▸ **ASSIGNED TASK**: Every line of the data is to be transcribed without error.

Source data
□ □ □

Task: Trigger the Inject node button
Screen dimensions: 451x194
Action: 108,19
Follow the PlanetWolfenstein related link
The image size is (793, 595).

□ □ □

▸ **RESULT OF THIS EXERCISE**:
Task: Trigger the Inject node button
Screen dimensions: 451x194
Action: 108,19
Follow the PlanetWolfenstein related link
The image size is (793, 595).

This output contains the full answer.